Saturday, August 21, 2010

Damned if You Do, Damned if You Don't

I'm a Christian and not an I-do-my-best-on-Sunday type but rather, one who's striving to grow. I'm also a writer who primarily pens secular YA. In YA these days, anything goes, as long as it's in moderation. Maintaining a junkfood mentality is best. You can show grit, violence, sensuality, sex, racism, drug abuse, alcoholism, profanity, cutting, pregnancy, even incest or other taboo moderation. And I like that this door has been opened. It allows writers to show reality as well as fantasy.
Teen readers don't WANT to be shocked, they want works that get them, that don't preach, that take them somewhere they've never been or let them experience something they'd never dare or get or want to in reality. YA readers are the most passionate readers out there. They know when you're being fake, when you're cutting corners. They want characters they can identify with, books that aren't afraid to tackle or talk about the issues they or their friends are dealing with. Because, frankly, not everyone has a rosy life, and no one lives in a bubblegum world.

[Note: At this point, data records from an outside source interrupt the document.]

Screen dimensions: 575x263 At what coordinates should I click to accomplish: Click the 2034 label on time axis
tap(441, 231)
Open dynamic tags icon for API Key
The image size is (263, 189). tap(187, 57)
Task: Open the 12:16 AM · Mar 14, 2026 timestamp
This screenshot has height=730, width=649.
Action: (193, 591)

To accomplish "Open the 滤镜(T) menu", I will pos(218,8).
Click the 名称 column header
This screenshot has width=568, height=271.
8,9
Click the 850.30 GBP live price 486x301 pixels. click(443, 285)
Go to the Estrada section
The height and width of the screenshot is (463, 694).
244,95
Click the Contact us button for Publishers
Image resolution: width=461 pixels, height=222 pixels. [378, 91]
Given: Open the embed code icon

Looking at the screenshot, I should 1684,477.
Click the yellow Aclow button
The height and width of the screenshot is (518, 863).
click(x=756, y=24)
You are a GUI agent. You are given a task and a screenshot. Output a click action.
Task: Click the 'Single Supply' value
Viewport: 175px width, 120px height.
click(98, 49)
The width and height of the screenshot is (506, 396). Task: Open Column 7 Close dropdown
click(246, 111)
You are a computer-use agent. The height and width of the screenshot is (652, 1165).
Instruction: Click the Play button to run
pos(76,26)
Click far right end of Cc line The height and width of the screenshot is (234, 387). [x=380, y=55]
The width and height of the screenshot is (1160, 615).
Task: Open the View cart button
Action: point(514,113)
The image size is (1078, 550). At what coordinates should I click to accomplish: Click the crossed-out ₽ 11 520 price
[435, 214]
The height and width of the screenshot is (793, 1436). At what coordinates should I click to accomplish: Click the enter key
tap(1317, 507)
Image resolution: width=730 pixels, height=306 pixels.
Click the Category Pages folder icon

And when I'm writing any given book, especially for this age group, I'm never thinking, how can I maintain my moral center in these most awesome words? I just write. I let loose and let my characters be however they are. If I'm thinking at all about what I'm penning, it's ALWAYS, what would a character truly think, feel, do, say? What's true voice here? What's real? And when you write in that rawness, someone, somewhere will be offended.
Am I trying to be offensive? No. And I going for shock value? No. Am I being lazy? Um, do you know me at all? Have you not heard my almost daily rants and raves about excellence? High-throned, Christian writers who are opposed to profanity in works like to use the "lazy" tag. "You told when you could have shown...You could have been more creative, like the air around him turned blue." Ugg. Well, sometimes swears are woven into what someone is saying. Sometimes they're not isolated or anger-driven or derogatory, like, "What a bitchin' day." Sometimes there are no suitable euphemisms. You try and come up with one for "wiseass" from a teen's mouth! There isn't one. Wiseguy? I think not. I can't use smart aleck either. The character it's said to IS Alec.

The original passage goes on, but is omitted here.